上述cffdna实际上来源于母亲的胎盘,而不是直接来自给定胎儿(fetus/foetus),因此可以在测序时展现出与给定胎儿不同的遗传信息;这种不同的遗传信息可以由局限性嵌合体引起,所述局限性嵌合体使预测给定胎儿的遗传信息(即‘儿童基因组’)的过程复杂化。另外,cffdna在给定的人类基因组中不均匀分布,并且由于给定儿童基因组的一半来源于它的母亲,因此在实践中当估算在给定基因组中经鉴定的cffdna覆盖的程度时,会出现相当大的困难。除了这个困难之外,还出现了系统和方法上的困难,即并非给定基因组的所有区域同样易于测序和准确调用,并且在相关的文库制备和模板扩增阶段中可以将错误引入到潜在的确定序列中。因此,儿童基因组的精确重建与相当大的不确定性有关。尽管存在这种困难,但能够重建儿童基因组正是需要能够成功预测儿童遗传或从头获得遗传病症的风险。

试图解决这种重建给定儿童遗传谱的挑战的已知方法集中于基于规则的方法的组合,并结合统计技术以基于每个变体确定变体调用是否是:

(a)真实;和

(b)胎儿(fetal/foetal)起源。

这些方法使用亲本基因型的知识来评估给定观察到的等位基因频率、在该基因座达到的给定读取深度的可能性,并对是否接受或拒绝该调用作出一些决定。

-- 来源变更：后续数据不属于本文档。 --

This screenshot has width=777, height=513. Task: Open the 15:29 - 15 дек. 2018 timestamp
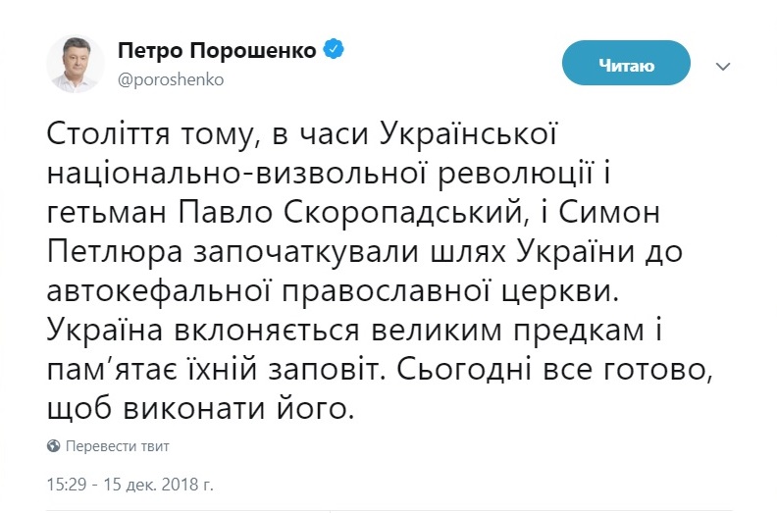tap(130, 484)
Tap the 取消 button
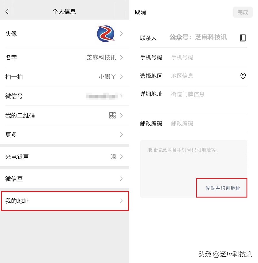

相对单倍型剂量(rhdo)分析已经被用于其中给定父亲对某一位点是纯合的并且相应的给定母亲是杂合的情况(lam等人,2012)。rhdo分析在每个基因座的基础上进行,并且涉及确定关于两个等位基因的测序读数的数目是否有利于一个等位基因或另一个等位基因(chiu等人,2008;lo等人2010)。这种偏爱是通过关于特定等位基因的读数比例是否存在平衡或失衡来确定的。如果给定的儿童是杂合的,则可以预期观察到等位基因平衡,因为给定的儿童将具有与在其血液中出现读取的母亲完全相同的比例。然而,如果儿童对于给定等位基因是纯合的,则预期该数据将自身表示为等位基因失衡,大部分读数有利于给定位点(xiong等人,2015)。失衡程度的预期取决于胎儿的(fetal/foetal)分数。根据等位基因平衡或失衡的预测,然后可以对给定位点处的给定儿童基因型进行评分。这种分析以逐步的方式对染色体上的每个变体进行,按照它们出现的顺序,从出现在染色体起始附近的那些变体到出现在染色体末端附近的那些变体(lam等人,2012)。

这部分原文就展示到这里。